What you will do =>
a) In the forum post about the Ulster Bank mortgage, how far above the ECB rate is the existing tracker mortgage?
b) Repeat the forum post about the Ulster Bank mortgage word for word, starting with "The business, operations, property, condition" and going on through "is the point?".

Selected extract =>
+===+

# Moving UB Tracker to a UB Home Mover Mortgage - but seems bank can change rate at any time?



## hogg (22 Jun 2015)

Hi
Has anyone experience or advice on the Ulster Bank Home mover mortgage
We have an existing tracker mortgage of €130,000 @ 1.05% above ECB with 12 years left
(We reluctantly are giving up our great Tracker mortgage as we need to move to larger home.)

We have Sale agreed on our home  €303,000 & using equity towards purchase/renovations of our new home which we are sale agreed @ €222,000 

We are looking for a home mover mortgage for the same amount we are currently paying over the same term (€130k over 12 years) 3 months ago we met with Branch manager to go though the process of moving our mortgage over to the new HOME MOVER 5 YR ECB +2%.

We finally got our offer on Friday with the following in the Loan offer conditions:
_Notwithstanding the generality of our right to vary the agreement as contained in the General Conditions to this loan and in addition to such right as contained therein, the _*Bank may, at its sole discretion amend the terms of this agreement, including increasing the Tracker Rate Margin with immediate effect anytime within the aforementioned 5 year period where there is a material adverse change in: 

The business, operations, property, condition (financial or otherwise) *

It had been our understanding from the start that this 2% was fixed for the 5 years and after the 5 years we would move to whatever the best deal for us was, This was the incentive to get us off our 1.05 % tracker. But it seems if we sign up to this then Ulster Bank can at any time change their rates so what is the point?

+===+

Supplied material =>
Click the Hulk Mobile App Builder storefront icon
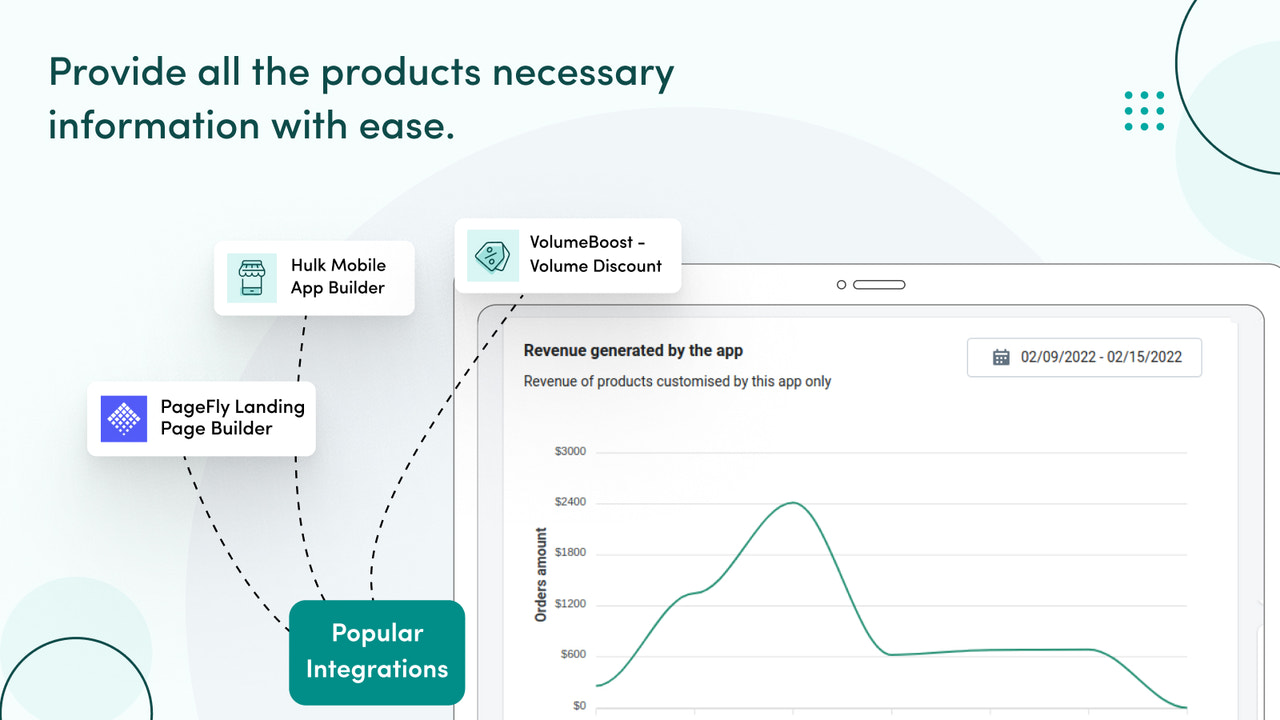1280x720 pixels. pos(252,278)
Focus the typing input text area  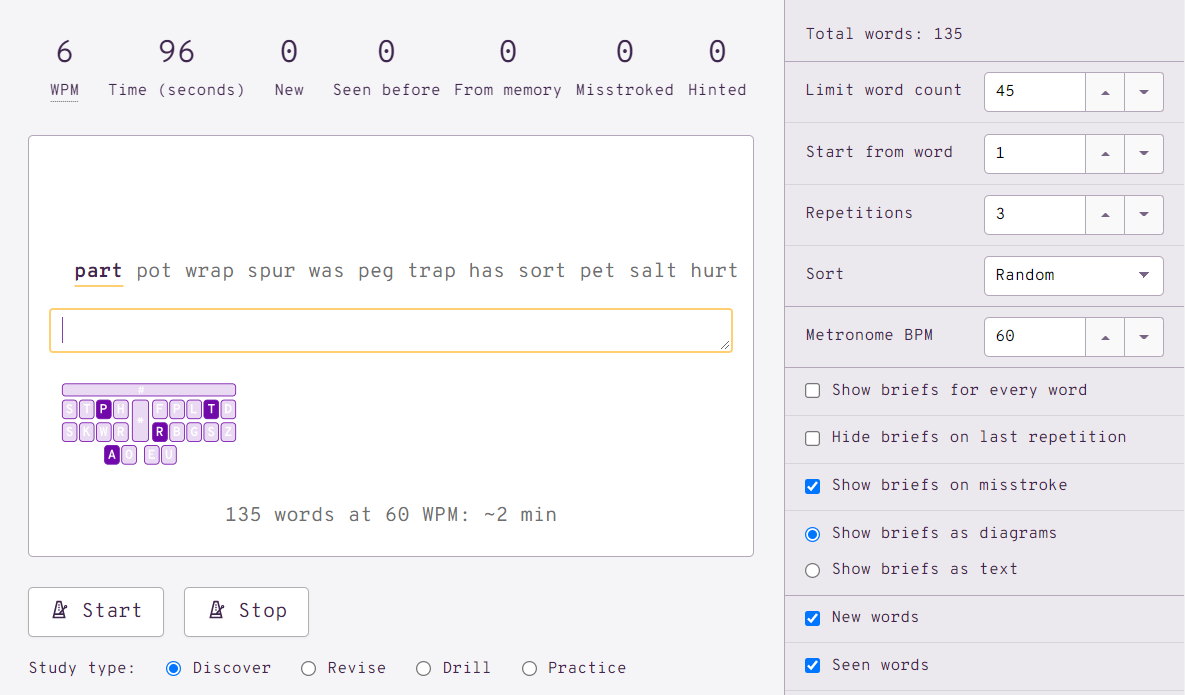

+===+

Task-by-task outputs =>
a) 1.05% above ECB

b)
The business, operations, property, condition (financial or otherwise) *

It had been our understanding from the start that this 2% was fixed for the 5 years and after the 5 years we would move to whatever the best deal for us was, This was the incentive to get us off our 1.05 % tracker. But it seems if we sign up to this then Ulster Bank can at any time change their rates so what is the point?